I don’t consider this particular person “mean,” just misguided by her religious instruction – but not her faith.

I also had a friend shame me because I like Rosie O’Donnell. I was coached that I should not like her because she is Lesbian, and because she is so outspoken.

Lesbian? Wasn’t Danny Thomas one? [insert chuckle, here].

And outspoken?

A lot of people are… Rev. Jesse Jackson is outspoken – and wasn’t he a bit un-Christian this week with his comments about Obama??? Isn’t JJ a Christian? Rev. Al Sharpton is outspoken. But this friend could not believe I supported Rosie!

Well, Rosie adopts kids, I adopt kids. Rosie is big with adoption, I am big with adoption. Rosie does a lot of great things that do not receive press recognition. Good for her! Now, this friend who does not like Rosie is always certain her works for the hungry/homeless, her contributions at church, her contributions at her children’s school always receives recognition. In programs for Victoria, Schuster Center, or other area arts related products, her name is always listed as a contributer. Rosie receives recognition, too, but there are a number of things she does that go unnoticed.

Bravo!

Besides… who I prefer as politicians, or celebrities is still my choice, and well, my business.

What I shared with Christi the other evening was my growing concern for this “shoot to kill” attitude with some Christians. If a person is not Christian, they are often considered “evil.” In this current election, religion played way too much a part of the concerns. I truly do not care the denomination to which a politician belongs. Throughout our history, we have had a variety of denominations living in the White House, or serving in other arenas in our government. And I am sure we have had leaders claiming a denomination without even practicing.

In 1960, my great-grandfather changed his political affiliation because the Democratic party nominated a Catholic! Was my great-grandfather mean? Hell no! Virgil Barmes was one of the most loving, adorable people in the world. During the Depression, he worked for a granary that was owned by a Catholic, and the owner was firing non-Catholics to hire fellow Catholics.

For me, what is important is that the individual has some sort of spiritual base, or center. Many are hopping on the band wagon regarding Obama’s current or past religious affiliations. If it was true that he did not use a Christian Bible while being sworn in, why does it matter? When a person is being sworn in to political office, they are taking an oath to uphold our constitution – federal, state, county, community.
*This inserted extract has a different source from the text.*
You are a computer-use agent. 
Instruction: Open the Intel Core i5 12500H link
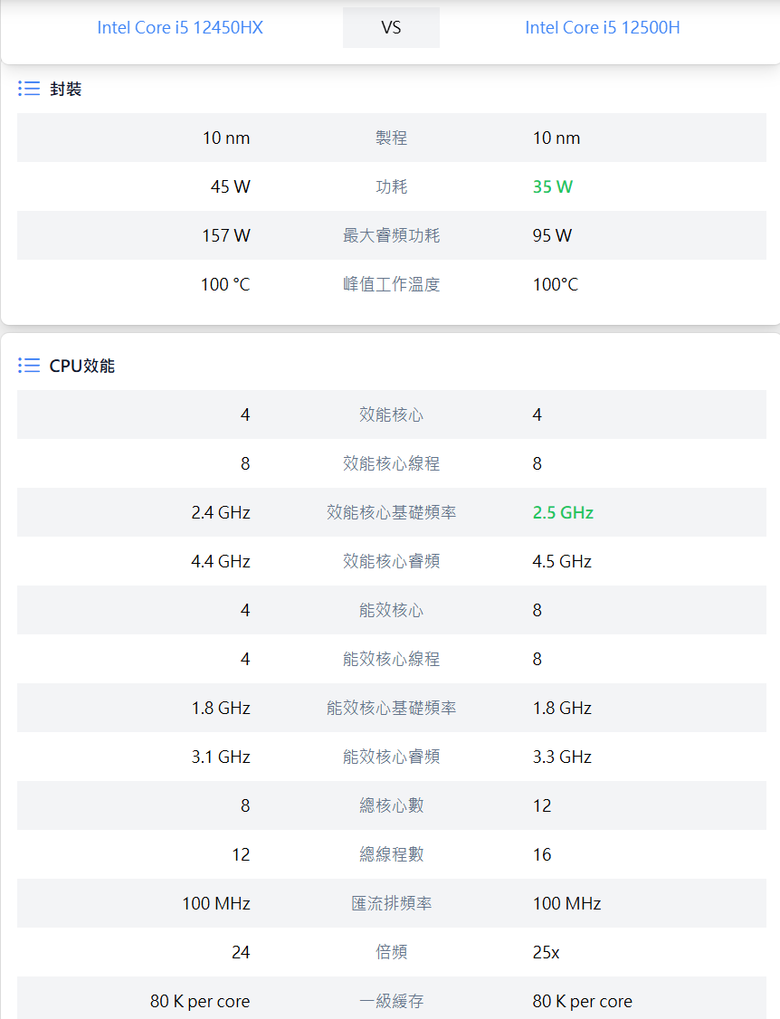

Besides, how many politicians have placed their hand on The Bible, and turned out to be some of the biggest liars and crooks in public office?

There was one Republican candidate I really liked – Mit Romney, I believe – who was a member of The Latter Day Saints (Mormons). I cannot begin to tell you how many friends commented on his religious affiliation. When I asked about his politics, very few could tell me any more about him. They were so focused on the fact that he was Mormon! I found this more disturbing than sad.

Christi’s comment just seemed to hang with me these past few days, and I simply jotted down some of my thoughts, experiences and observations. I am sure my comments on this page will be crucified by some as blasphemous, condemning me to hell, etc.. That’s fine. But I bet I will be able to tell to which faith they belong!

I believe, even more, in my theory of “The God Wheel.” I always think of a bicycle wheel… God is the hub and God is directly connected to use via the spokes. However, we are connected to one another by the rim which also connects us all back to the God source! Before some swing a cross, I am not saying we are God, but I do believe – my personal belief – that we are all a part of God and God is a part of us – an interconnectedness!

God isn’t my co-pilot. God drives through me.

I am sure if the lady who was so alarmed by my video posting of the show choir reads this post, she will have a priest perform an exorcism!